Rachel frowned into the darkness. "I would not have expected you to make all that effort," she said. "Vicar Ferney did not do it. I thought a vicar's duties consisted of sick-visiting, saying matins and evensong, and writing Sunday sermons."
"I am afraid I demand a great deal more of myself," he said with a laugh. "Being vicar here is not a job to me, you know, though of course I must work in order to earn my living. It is a way of life. My very life itself."
Rachel looked at him, forgetting for the moment both her distrust of the man and her embarrassment. "You mean you enjoy spending your time with the lower classes?" she asked. "It is most unusual to do so. You have been brought up to a different social class entirely."
His eyes were smiling. She must not look at his eyes, she told herself. She dropped her gaze to his mouth, curved at the corners. "I am a servant," he said. "And I can do no better than my Master. I remember explaining to you once before that Jesus spent by far the greater part of His time with the poor."
"That was different," Rachel said. "He grew up as one of them."
"That is true," he said. "But it makes no real difference.
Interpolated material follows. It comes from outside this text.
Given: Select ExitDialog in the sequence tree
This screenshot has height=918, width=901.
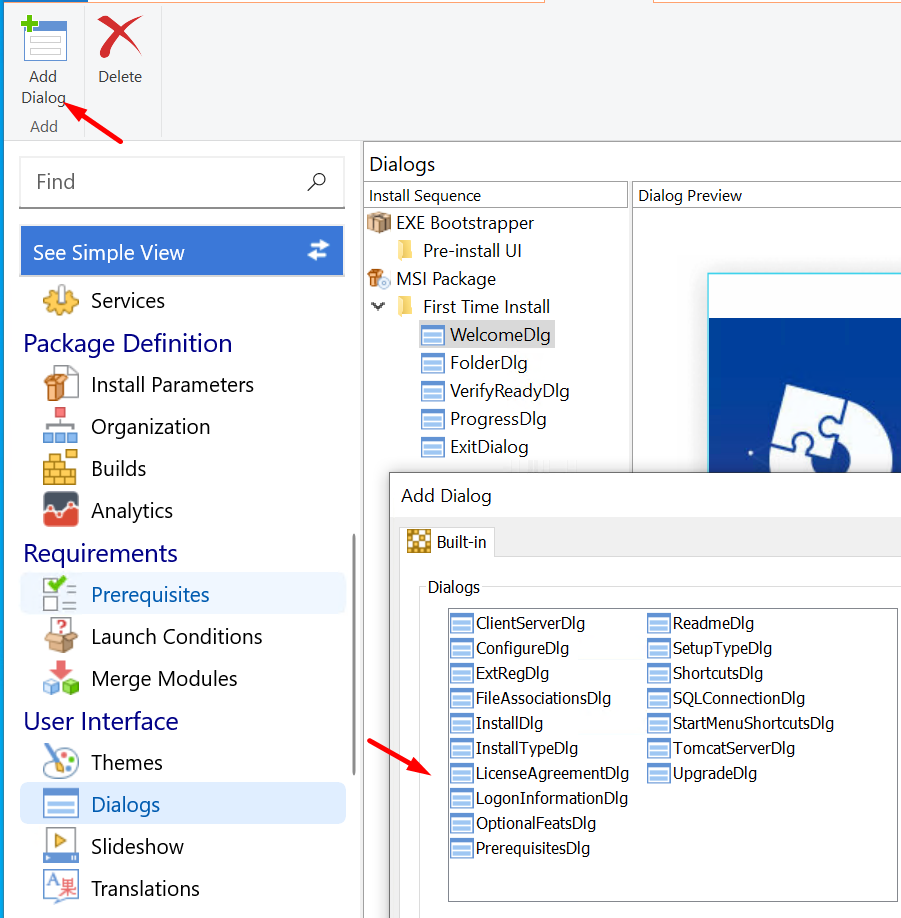Looking at the screenshot, I should tap(488, 447).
I have been happy during the past week, you see."
"Have you?" Rachel forgot her resolve and looked up into his eyes again. "And you are not happy here tonight, are you? And you were not comfortable in London."
"When I was younger," he said, "I was bitter in the knowledge that I would have to go out and earn my own way in the world. I thought I would be happy if I only had the money to give me an independence. I thought my restlessness was due to my unfortunate circumstances. And then I found that that was not true at all. My restlessness was due to the fact that I had found no meaning or useful purpose to my life. But I am one of the most fortunate of men. I have found both at a relatively early age."
"I have not," Rachel said, her eyes looking troubled as they gazed into his. She looked abruptly away again. "I should say I had not. I believe I am going to marry Algie soon, and then I shall have a reason for living. He will keep me safe."
David hesitated. "Algie is a good man," he said. "He will make you a kind husband."
"I know that!" Rachel turned on him, suddenly fierce. "I know he is a good man. Do you mean that I am not worthy of him? I know that too."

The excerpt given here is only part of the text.